In a big move, the government managed to push through two long-awaited reforms during the week. One – the Insolvency and Bankruptcy Code 2016 (which was ratified by the upper house of the parliament after passage by the lower house); two – it signed a modified tax treaty with Mauritius.
The much-awaited bankruptcy code will be able to provide a credible and orderly solution to the mountain of bad debts and help in tackling corporate indebtedness and under-recoveries.
However, the government did not introduce amendments to the Debt Recovery Tribunal (DRT) Act and the Sarfaesi (Securitisation and Reconstruction of Financial Assets and Enforcement of Security Interest) Act in the budget session. Unless the proposed amendments to these two related legislations become an act, quick recovery and write-down of debt will have to wait despite the bankruptcy code.

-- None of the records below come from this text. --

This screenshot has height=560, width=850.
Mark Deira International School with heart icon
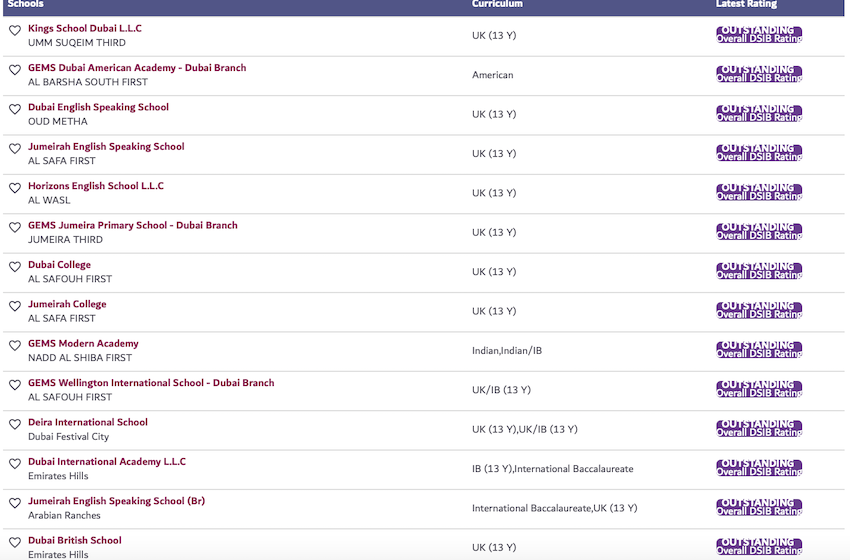coord(15,424)
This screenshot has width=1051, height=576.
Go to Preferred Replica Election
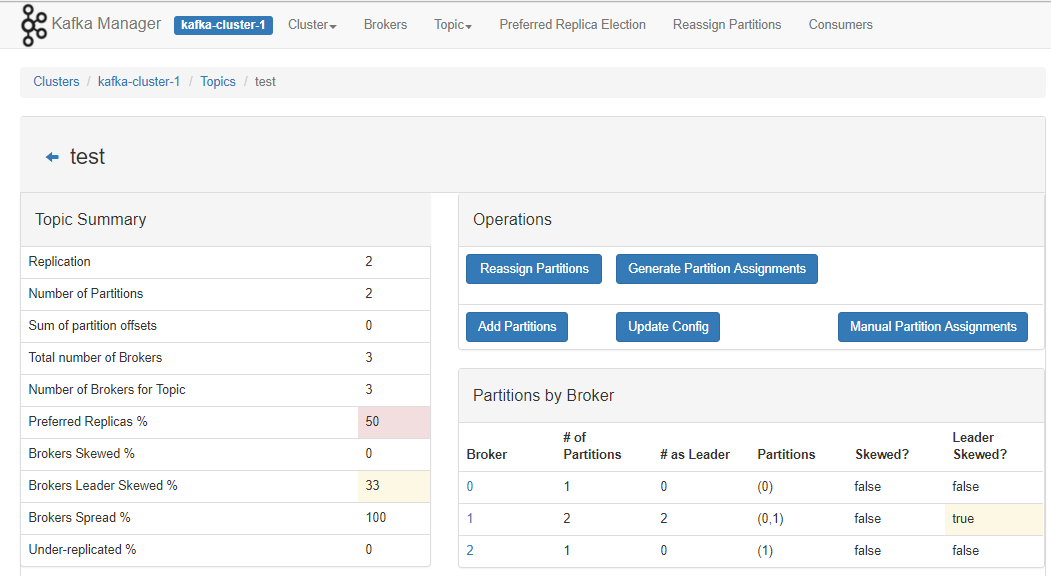(x=572, y=25)
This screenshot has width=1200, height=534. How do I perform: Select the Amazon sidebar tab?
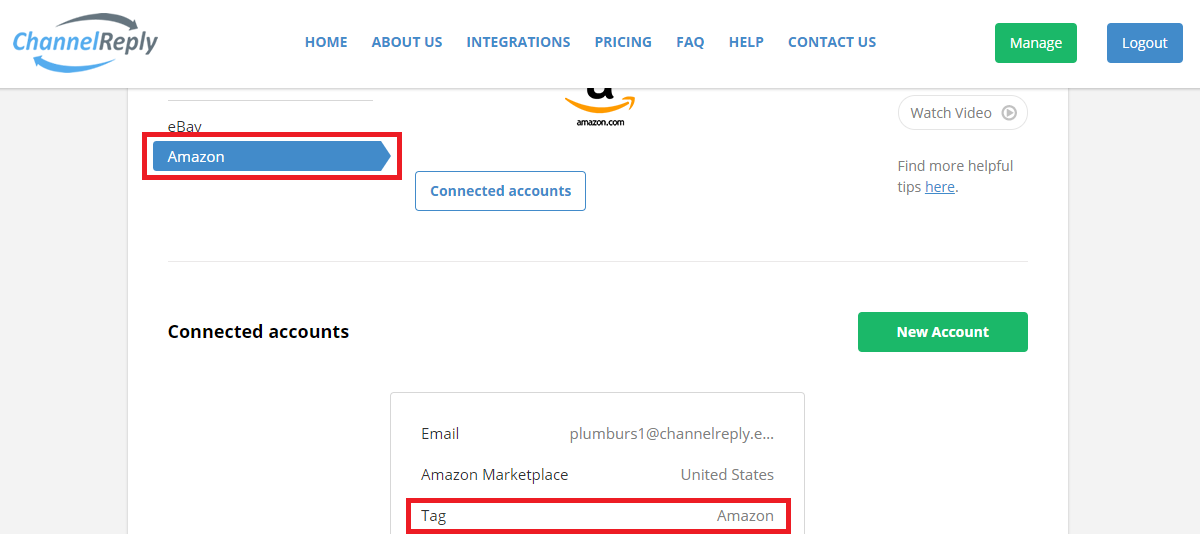click(x=271, y=156)
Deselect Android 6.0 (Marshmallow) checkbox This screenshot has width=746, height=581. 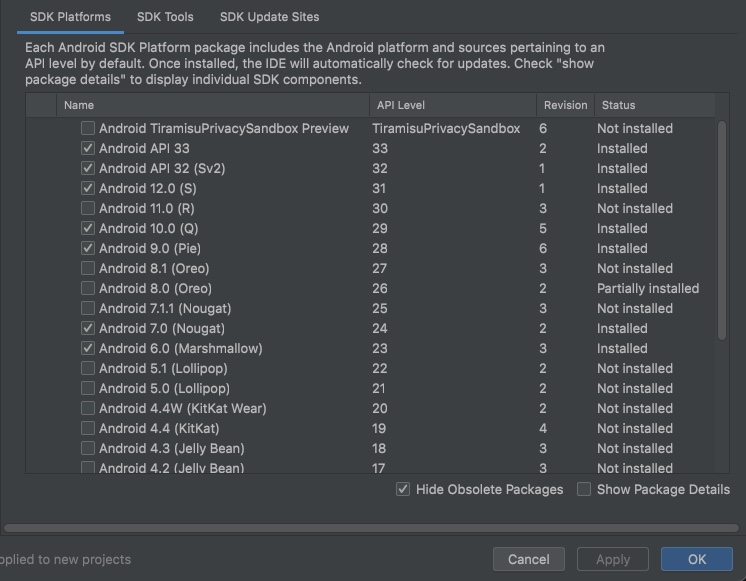tap(88, 349)
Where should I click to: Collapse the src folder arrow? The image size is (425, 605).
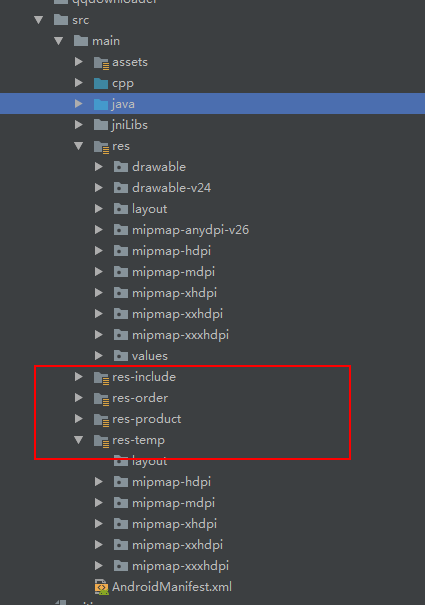click(x=39, y=20)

The Double Tax Avoidance Agreement (DTAA) has been structured in a way that will create minimal disruption, with tax rate in first two years being only half of normal rate; the full tax rate will be applicable from only FY19. The focus will gradually shift to other low-tax jurisdictions with which India has similar agreements, including Singapore, providing robustness and contemporariness to India’s tax system.
However, negative surprises towards the end of the week – higher retail inflation (up 5.4% YoY for April 2016) and tepid industrial output (barely 0.1% YoY up in March 2016) – took some sheen off the markets. Any further rise in inflation against the backdrop of hardening crude could make RBI cagey in its next monetary policy review despite tepid and volatile industrial output numbers.
Q4FY16 earnings result: Results of 69 companies (ex Oil) from our universe have largely been in line with expectations. Revenue and EBITDA growth of the sample has been a tad better at 12% (vs. 10% expected) and 15% (vs. 12% expected), respectively. Earnings growth remained sluggish at 4% YoY (vs. 5% expected).